# Signal & Turnout control Control options



## Odyknuck (Dec 31, 2015)

Been looking at the options of signal and turnout control. I will be using JMRI no matter what the system. I will be using NCE for train control. The choices are down to using the modules that NCE offers or run a seperate Localnet setup using RR-cirkits. Any thoughts and or experiences would be appreciated. Thanks in advance


----------



## DonR (Oct 18, 2012)

You'll want to check these suppliers. Their
products may be compatible with your
planned computerized system.

http://www.azatrax.com/

http://logicrailtech.com/

Don


----------



## Odyknuck (Dec 31, 2015)

Thanks for the links Don.

Sent from my SM-G920V using Tapatalk


----------



## Odyknuck (Dec 31, 2015)

Anybody know what the current draw of your typical earlier incandecent bulb signals is? It appears that the current drivers are designed for LEDs. The drivers can produce up to 20 milli amps. 

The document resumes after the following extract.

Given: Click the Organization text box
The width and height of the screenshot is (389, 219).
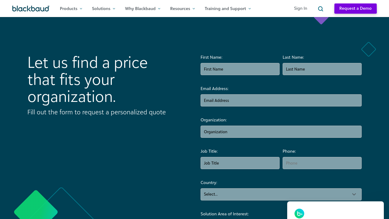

Sent from my SM-G920V using Tapatalk


----------



## DonR (Oct 18, 2012)

What is the voltage of the incandescent bulbs?

What size are they?

Don


----------



## Odyknuck (Dec 31, 2015)

From what i have read they are typically 10 to 14v. If i knew the impeadance of them i could calculate the current draw. Unfortunately i do not.

Sent from my SM-G920V using Tapatalk


----------



## Odyknuck (Dec 31, 2015)

Looking on ebay they range from 40 mA to 100mA. So it would appear i will need to replace them with LEDs. Just hope the old eyes can deal with it LOL

Sent from my SM-G920V using Tapatalk


----------